SB 2 directs the Secretary of State to issue free voter identification cards, through local county clerks' offices. To get a free voter ID card from the county clerk, a person would have to swear under oath that he or she does not have any proof of identity.
The bill only become effective after the legislature approves funding for the Secretary of State to issue free voter ID cards. The bill's sponsor told reporters he estimated that it would take an appropriation of about $300,000 to set up the process.
When voting by absentee ballot, the voter must submit with the ballot a copy of his or her photo ID. Residents of nursing homes and long term care facilities would not have to show a photo ID, but they would have to show documentation from the facility administrator that they are residents. If the identity card has an expiration date, the voter can use it if it has not been expired for more than four years.

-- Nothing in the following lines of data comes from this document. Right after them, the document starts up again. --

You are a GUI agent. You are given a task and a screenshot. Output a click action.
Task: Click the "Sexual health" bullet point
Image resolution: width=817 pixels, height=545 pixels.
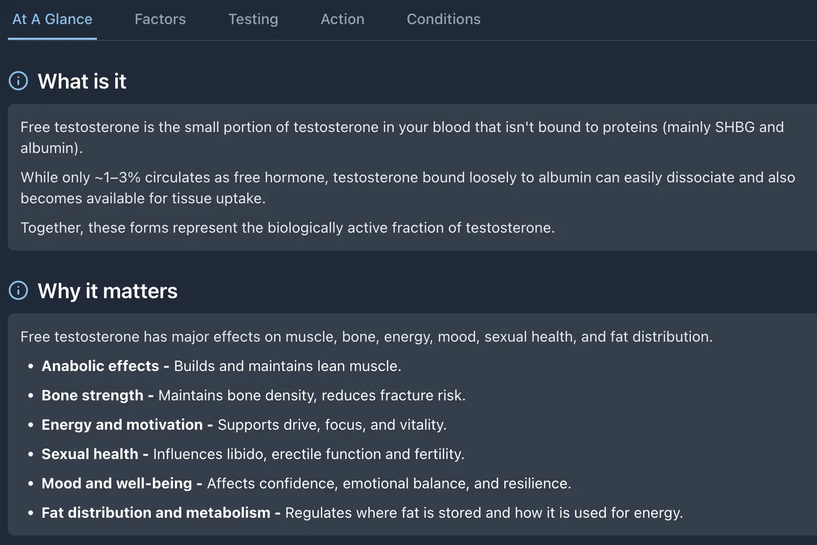coord(252,454)
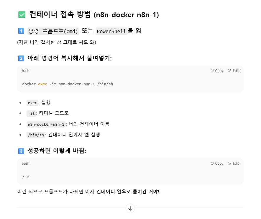Copy the '/ #' prompt code block
Screen dimensions: 261x219
[x=217, y=164]
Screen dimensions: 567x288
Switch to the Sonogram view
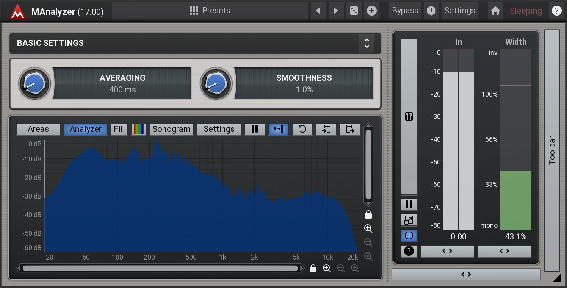pos(171,129)
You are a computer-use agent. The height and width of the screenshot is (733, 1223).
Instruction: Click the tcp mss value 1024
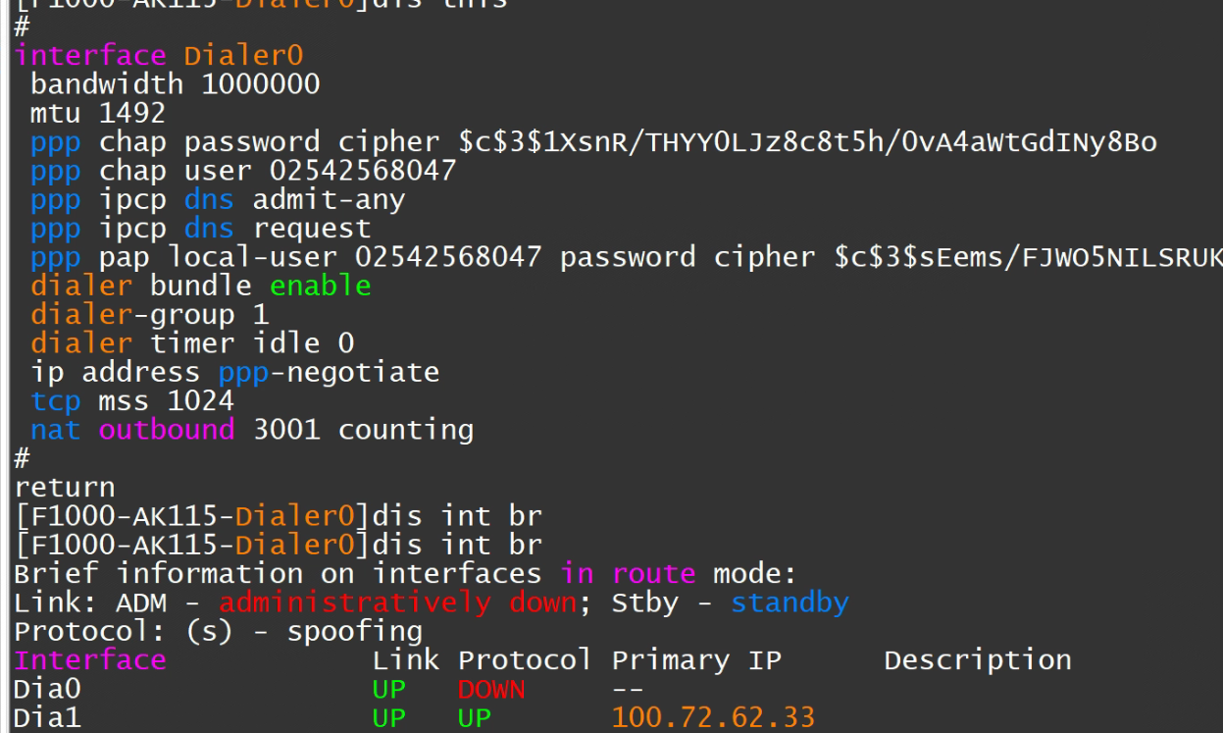point(200,401)
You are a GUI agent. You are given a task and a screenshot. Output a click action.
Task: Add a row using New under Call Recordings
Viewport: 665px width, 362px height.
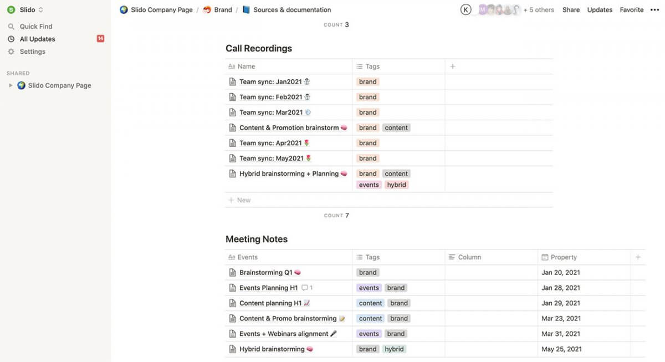(239, 200)
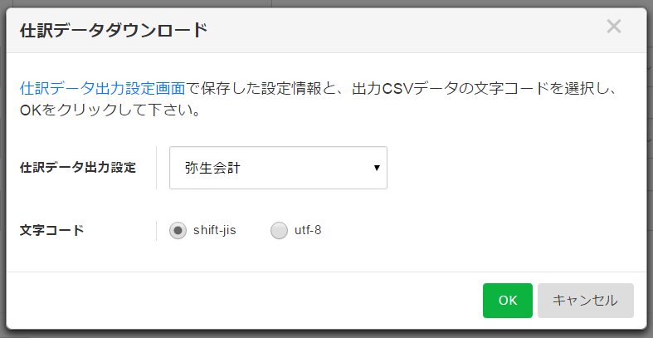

The Senate Education Committee advanced HB 1295 to restructure lottery scholarship amounts, to preserve the long-term financial stability of the Academic Challenge Scholarship program. If enacted, the bill would be the second change in scholarship amounts since Arkansas voters approved a state lottery. The first scholarships were for $5,000 a year for students at four-year universities and $2,500 for students at two-year colleges. Those amounts were later reduced to $4,500 and $2,225.
Under HB 1295, students already in the system would continue to get the same amounts that they first qualified for, but scholarships would be lower for students who enroll in college in the fall of 2013. Freshman would get $2,000 and if they maintain their eligibility they would get $3,000 as sophomores, $4,000 as juniors and $5,000 as seniors.
Students at two-year colleges, nursing schools and branch campuses of four-year institutions would get $2,000 each year.
Concealed Carry on Campus
The Senate Judiciary Committee advanced HB 1243 to allow employees of colleges and universities to carry a concealed handgun on campus, if they have a concealed carry permit. Also, the institution would have to have a policy that allows staff to carry concealed firearms.
The governing board of the institution would have to vote on a policy every year to prohibit staff from carrying concealed weapons. The board could adopt differing policies for different areas or buildings of the campus, or for different campuses within its supervision.
Privacy for Concealed Carry Permit Holders
SB 131, to prevent the names and zip codes of concealed carry permit holders from being made public under the state Freedom of Information Act, has passed both chambers. The governor said he would allow it to become law without his signature. It passed the House by a vote of 64-to-3 and the Senate by a vote of 24-to-9.